RIO GRANDE DO SUL — Produtores rurais voltaram a relatar restrições e atrasos na entrega de óleo diesel no estado, informou nesta quinta-feira (10) a Federação da Agricultura do Rio Grande do Sul (Farsul). O problema ocorre no início do plantio da safra de verão, período considerado decisivo para as operações nas propriedades.
Em vídeo divulgado nas redes sociais da entidade, o presidente da Farsul, Domingos Velho Lopes, disse que o plantio depende de uma janela operacional que não pode ser adiada indefinidamente. Na avaliação dele, a falta de combustível pode levar produtores a perder o momento adequado da semeadura, reduzir a área plantada e comprometer a produtividade.

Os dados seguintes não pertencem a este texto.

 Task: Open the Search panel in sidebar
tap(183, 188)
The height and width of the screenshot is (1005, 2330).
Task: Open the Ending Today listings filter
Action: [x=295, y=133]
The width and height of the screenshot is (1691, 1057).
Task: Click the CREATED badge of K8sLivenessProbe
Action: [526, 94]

Lopes afirmou que uma situação semelhante havia sido registrada no início do ano, durante a colheita de arroz e soja. Naquele período, segundo o presidente, havia informação oficial sobre a existência de estoques no estado, mas o diesel não chegava às propriedades.
A Farsul também relatou aumento dos custos para produtores que ainda conseguem receber o combustível. Conforme Lopes, parte deles pode ter de pagar mais caro pelo diesel, elevando as despesas com máquinas, transporte, plantio e outras etapas da cadeia de produção.
Efeito sobre os preços
A entidade relaciona a restrição na oferta e o aumento do preço para alguns compradores ao risco de pressão sobre os preços dos alimentos. Lopes também comentou a medida do governo federal que criou uma subvenção de R$ 1 por litro para produtores e importadores de diesel.
Para o presidente da Farsul, a medida é necessária, mas precisa produzir efeito concreto tanto no preço quanto no abastecimento dos produtores. O relato ocorre enquanto começa o plantio de verão no Rio Grande do Sul, com preocupação sobre a chegada do combustível às propriedades e o custo das operações no campo.